No último domingo, como sempre, joguei meu futebol no sagrado gramado do Anhangüera e depois almocei em família o melhor bolinho de mandioca do mundo, o da minha mãe. A tarde jogou o Palmeiras. Durante o jogo, estava eu deglutindo umas costelas de porco, umas picanhas, muitas cervejas e jogando conversa fora com Seu Zé, o aniversariante, debaixo das frondosas árvores de todos os tipos na casa nova dos queridos Szegeri, Stefânia e Rosa. Todos os tipos, não. Falta, principalmente para as crianças, uma árvore que já está sendo providenciada pelo meu bom amigo. A jabuticabeira. A infância sem uma jabuticabeira não é completa. Uma criança precisa, de vez em quando, ver o mundo lá embaixo se fartando de jabuticaba.

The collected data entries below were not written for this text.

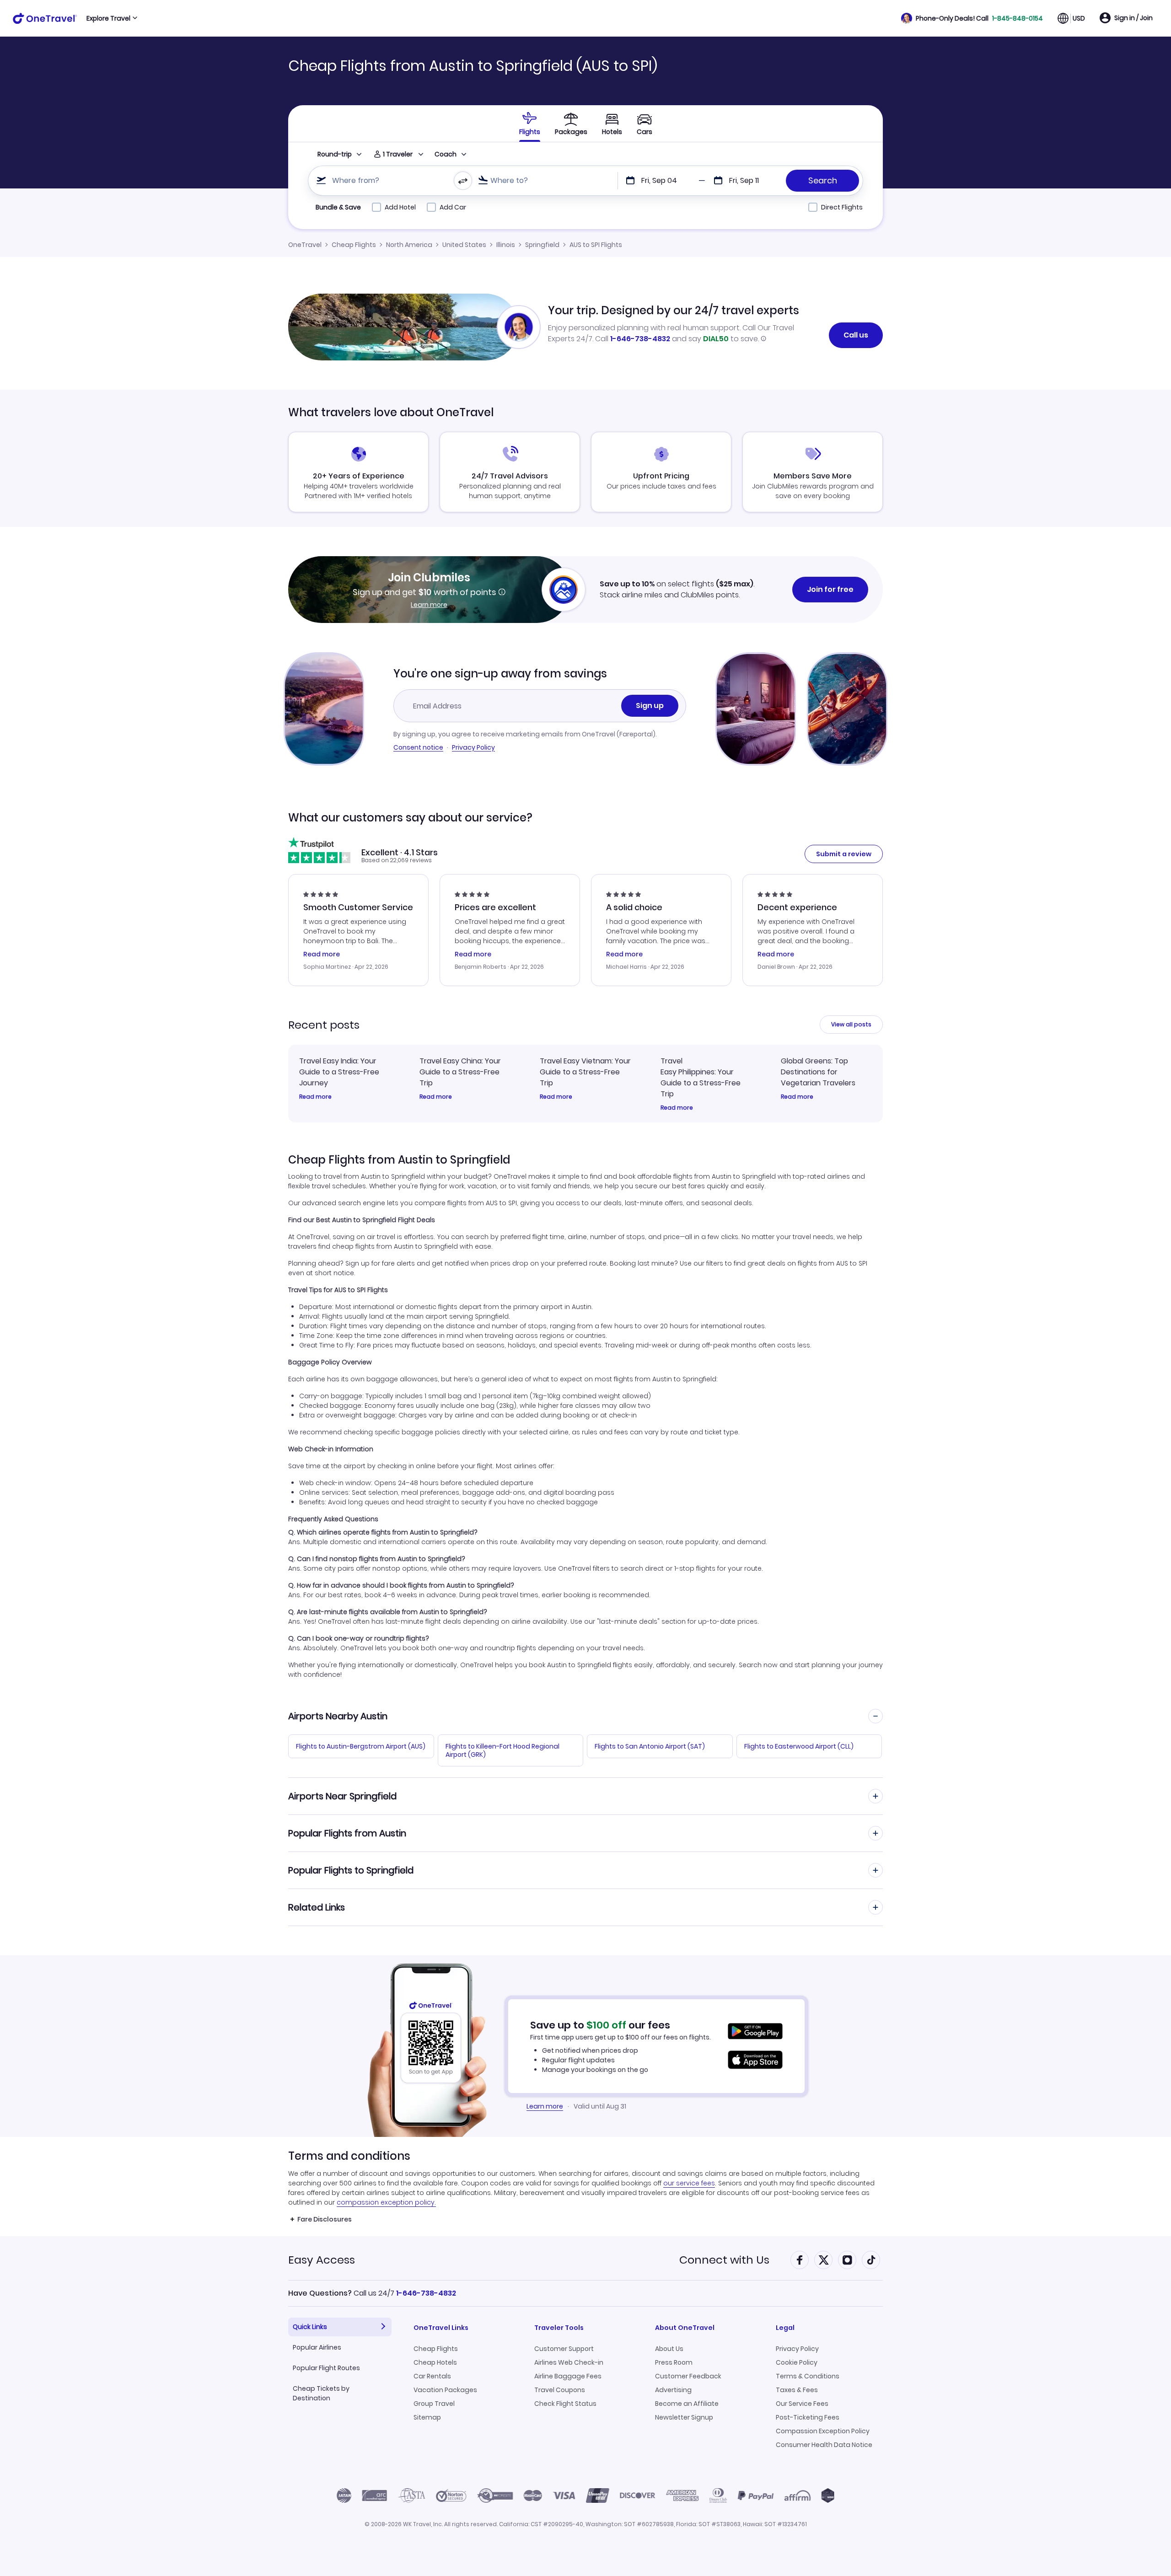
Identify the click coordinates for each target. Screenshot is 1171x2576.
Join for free (830, 589)
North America (409, 244)
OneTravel (305, 244)
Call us (855, 335)
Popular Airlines (317, 2347)
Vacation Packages (445, 2389)
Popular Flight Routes (326, 2367)
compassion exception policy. (386, 2202)
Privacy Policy (473, 747)
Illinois (505, 244)
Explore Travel (108, 18)
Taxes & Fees (797, 2389)
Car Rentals (432, 2376)
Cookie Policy (796, 2362)
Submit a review (843, 854)
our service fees (689, 2183)
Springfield (542, 244)
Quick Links (310, 2326)
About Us (669, 2348)
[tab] (529, 123)
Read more (315, 1096)
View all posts (851, 1024)
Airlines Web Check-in (568, 2362)
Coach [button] (446, 154)
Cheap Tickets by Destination (321, 2393)
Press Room (674, 2362)
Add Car (453, 207)
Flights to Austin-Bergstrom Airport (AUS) (360, 1746)
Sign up (650, 705)
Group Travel (434, 2403)
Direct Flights (842, 207)
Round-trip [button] (334, 154)
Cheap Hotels (435, 2362)
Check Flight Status (565, 2403)
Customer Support (564, 2348)
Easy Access (321, 2259)
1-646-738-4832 (640, 338)
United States (464, 244)
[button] (972, 18)
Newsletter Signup (684, 2417)
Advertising (673, 2389)
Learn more (429, 604)
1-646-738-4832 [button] (426, 2293)
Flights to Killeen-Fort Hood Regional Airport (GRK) (502, 1750)
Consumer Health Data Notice (824, 2444)
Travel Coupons (559, 2389)
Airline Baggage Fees (568, 2376)
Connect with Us (724, 2259)
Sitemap (427, 2417)
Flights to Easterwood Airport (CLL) (799, 1746)
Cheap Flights (354, 244)
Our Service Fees (802, 2403)
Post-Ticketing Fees (807, 2417)
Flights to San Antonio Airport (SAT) (650, 1746)
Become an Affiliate (687, 2403)
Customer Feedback (688, 2376)
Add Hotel (400, 207)
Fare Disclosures (324, 2219)
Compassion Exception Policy (823, 2431)
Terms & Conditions (807, 2376)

Seu Zé faz parte de um seleto grupo - ao lado de Zulu, Cirilo e Almeida - de homens honrados, porém são-paulinos. Fico pelejando, tentando entender o motivo que fez com que houvesse tal desvio. Enfim, acabo não levando isso em conta e deixando pra lá. Estávamos na casa de um palmeirense fanático. Zé, a cada quinze minutos ia à sala onde os alviverdes assistiam ao jogo e voltava atualizando o resultado. Toda vez que vinha, empunhando seu copo-balde de vodca com Dolly-Coca, o placar era outro, sempre jogando o Palmeiras na vala, um dois três quatro cinco. O Flamengo foi quem deu o tiro de misericórdia. Destruiu, liquidou, arrasou, enterrou o sonho da porcada de um já improvável título.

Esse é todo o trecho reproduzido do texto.